Take, for example, the case challenging Musharraf’s infamous National Reconciliation Ordinance (NRO) which had erased criminal charges pending against many persons (coincidentally including the late Benazir Bhutto and her husband). In December 2009, the Supreme Court (SC) declared not only that the NRO was unconstitutional but that all cases processed under the NRO were still open, including, most importantly, the cases against Asif Ali Zardari earlier pending in Switzerland.

After its decision, the SC exerted every sinew to get the federal government to ‘implement’ the NRO judgment, by writing to the Swiss and asking them to restart the cases. Even though any such letter would have been a waste of time, the Swiss having no interest in pursuing Mr Zardari any more, the PPP refused. This, in turn, produced a series of hearings in which the federal government presented every possible excuse to refuse to send the letter in question, including the official version of ‘the dog ate my homework’ (‘Sir, voh file nahin mil rahi’). Eventually, the SC gave up and suspended its own judgment in review proceedings.

There is much speculation that the shelving of the review petition was intended by the judiciary as some sort of an olive branch. If it was, the gesture failed. Instead, the relationship between the judiciary and the PPP has continued to be one which, in colloquial Punjabi, is described as existing between a brick and a dog.

Many members of the legal community regard the PPP government’s approach as shameful. That may well be true, but it misses the point. By entangling the judiciary in a never-ending series of skirmishes, the PPP government has succeeded in muddying the waters. Faced with daily reports of strife between the government and the judiciary, the average citizen tends to triangulate so that even those who favour the judiciary leave open the possibility that, perhaps, the judges are also at fault. This response operates to the advantage of the government because, while the regime is already subject to heavy criticism in any number of fields, the judiciary must, like Caesar’s wife, avoid even the appearance of impropriety.

The manner in which the government has handled the recent re-emergence of the NRO review petition is a perfect example of legal guerrilla warfare. On day one, the federal government asked to change its lawyer, knowing full well that the application was likely to be refused. Had the SC called the government’s bluff and allowed the change of counsel on day one, the review would have been decided by now. Instead, the SC unwittingly cooperated by sternly rejecting the application. The Feds then challenged the rule which says that lawyers cannot be changed in review (again on the basis of a risibly defective argument), at which point it finally became clear to everyone that the government was not interested in arguing the matter, only in claiming victim status.

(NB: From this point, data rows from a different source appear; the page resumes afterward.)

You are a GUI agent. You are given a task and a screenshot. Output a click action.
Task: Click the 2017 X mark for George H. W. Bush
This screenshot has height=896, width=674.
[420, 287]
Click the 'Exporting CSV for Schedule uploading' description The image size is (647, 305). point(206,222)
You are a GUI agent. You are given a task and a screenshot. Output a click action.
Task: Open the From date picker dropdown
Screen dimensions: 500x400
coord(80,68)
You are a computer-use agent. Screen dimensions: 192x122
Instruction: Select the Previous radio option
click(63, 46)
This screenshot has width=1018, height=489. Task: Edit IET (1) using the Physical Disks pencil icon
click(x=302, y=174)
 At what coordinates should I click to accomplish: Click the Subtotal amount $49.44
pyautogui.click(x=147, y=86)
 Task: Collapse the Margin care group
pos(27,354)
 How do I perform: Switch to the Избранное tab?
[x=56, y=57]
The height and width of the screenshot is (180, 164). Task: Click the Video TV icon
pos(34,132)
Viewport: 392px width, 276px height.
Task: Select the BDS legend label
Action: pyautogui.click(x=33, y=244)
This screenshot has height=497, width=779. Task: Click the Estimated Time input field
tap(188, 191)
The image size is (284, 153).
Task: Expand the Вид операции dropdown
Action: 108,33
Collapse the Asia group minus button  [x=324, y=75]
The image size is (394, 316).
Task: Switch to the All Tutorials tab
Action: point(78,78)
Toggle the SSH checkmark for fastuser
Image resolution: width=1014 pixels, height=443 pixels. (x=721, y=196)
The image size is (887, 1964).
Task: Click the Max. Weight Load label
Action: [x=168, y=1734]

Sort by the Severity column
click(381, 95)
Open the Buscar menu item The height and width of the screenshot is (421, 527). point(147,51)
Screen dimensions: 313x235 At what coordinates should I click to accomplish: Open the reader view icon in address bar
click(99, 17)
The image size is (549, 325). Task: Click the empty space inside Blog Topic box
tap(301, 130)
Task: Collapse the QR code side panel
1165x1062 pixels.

Having already boxed itself in, the SC then tried to extricate itself by saying that (a) the additional attorney-general (AAG) could be heard as he had been a lawyer in the original case and (b) the AAG could — nudge, nudge, wink, wink — be assisted by any counsel of the government’s choice. This eminently sensible option was, of course, rejected by the government on “grounds of principle”. In the meantime, the solicitor instructing the AAG withdrew, as he was allegedly “indisposed” (though apparently healthy enough to deal with 400 other cases, as was acidly noted by the CJP) while the file dealing with the withdrawal of instructions was found to have been “misplaced”. The net result so far is that two weeks of judicial time have been wasted and the SC seems stuck with no option but to dismiss the review application; which is perhaps why the case was recently adjourned for two weeks.

Law schools tend to teach jurisprudence more than military tactics. But if the judiciary is to avoid being outfoxed, the CJP may have to replace his copy of Black’s Law Dictionary with Sun Tzu’s Art of War.

Published in The Express Tribune, April 23rd, 2011.